When the term loglang first came into being, in the 1990s, it meant language 'based' on formal logic, the then prototypical examples being Loglan and Lojban. This wiki does not presuppose any particular definition of loglanghood, but nevertheless some loglangers have proposed more precise definitions (at least in their own loglangologizing).

And Rosta: predicate-argument structures

And Rosta has for many years defined loglang as a language that unambiguously encodes a limitless range of predicate-argument structures

  • In other words, a language that unambiguously encodes the syntax of Propositional Thought.
  • 'unambiguously' = what John Clifford has termed monoparsing. At minimum this requires that, where sentences are pairings of phonological form and logical form, no two sentences share the same phonological form.

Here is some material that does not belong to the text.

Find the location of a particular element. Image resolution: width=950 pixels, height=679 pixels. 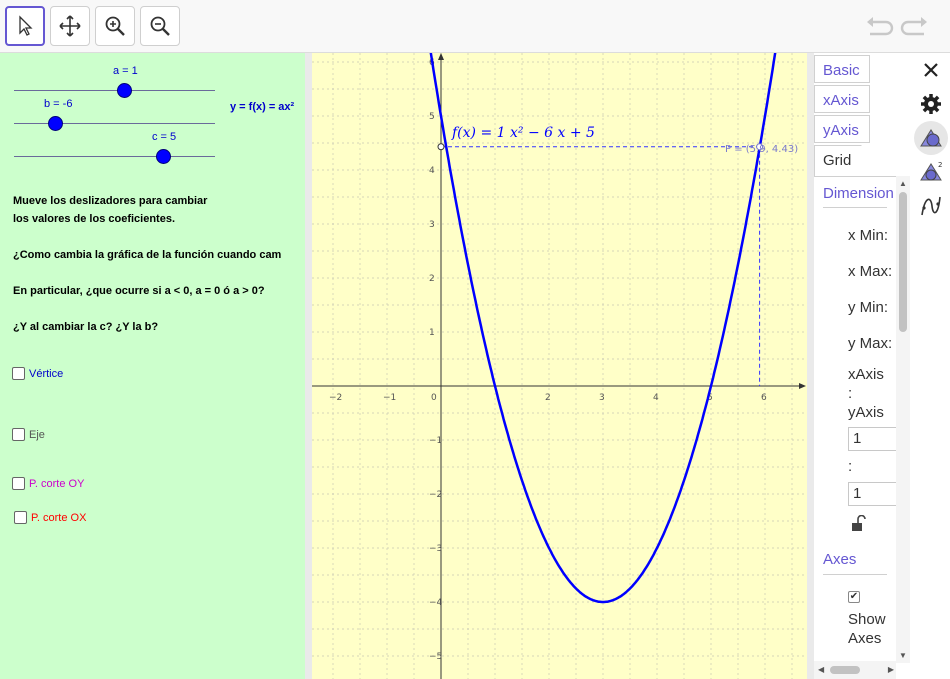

Maiku: syntax-semantics isomorphism

Some crude thoughts to be developed:

My view of the definition of loglang is heavily influenced by Richard Montague's work, which in my opinion was a product of pure loglanging, albeit carried out in the opposite direction of usual loglanging: rather than starting with a grammar and adding a phonology and building up a speakable language, Montague started with an already existing natural language (namely English), focused on a "fragment" of that language, and attempted to demonstrate the formal properties of various elements of that fragment, including quantifiers, articles, and conjunctions. Open-class English content-words such as "fish", "walk", "tall" etc. were treated as predicates as might be found in any loglang, and Montague uses category theory to develop a syntactic schema to explain the allowed combinations of English's various parts of speech.

Montague's program contains a lot of important concepts, but one I'll touch on here is the idea of syntax-semantics isomorphism, which can also be called model-theoretic semantics, which embodies the idea of a loglang not merely having a formal grammar but having an interpreted formal grammar. What this means is that every syntactic unit from sentence down to word or morpheme has an interpretation in the "model", i.e. something that the syntactic unit points to in the domain of discourse. So a sentence like "le mlatu cu xekri" expresses the proposition that the cat is black. This sentence can be decomposed into "le mlatu", which expresses a first-order entity, namely the cat, and "cu xekri" which is roughly a mapping from first-order entities to truth values, or to propositions (i.e., a predicate). "Le mlatu" can be further decomposed into the choice operation "le" and another predicate "mlatu". Thus, the overall structure of the sentence observes Frege's principle of compositionality from top to bottom. In constructing loglangs, the loglanger carries this principle to the furthest limit -- ideally, there is one formal rule of semantic interpretation for each formal rule of grammar (morphology and above). This one-for-one ideal is one that has been all too often neglected in the history of loglanging, but in my humble opinion it's the ultimate goal, without which formal grammars amount to rather pointless string rewriting rules.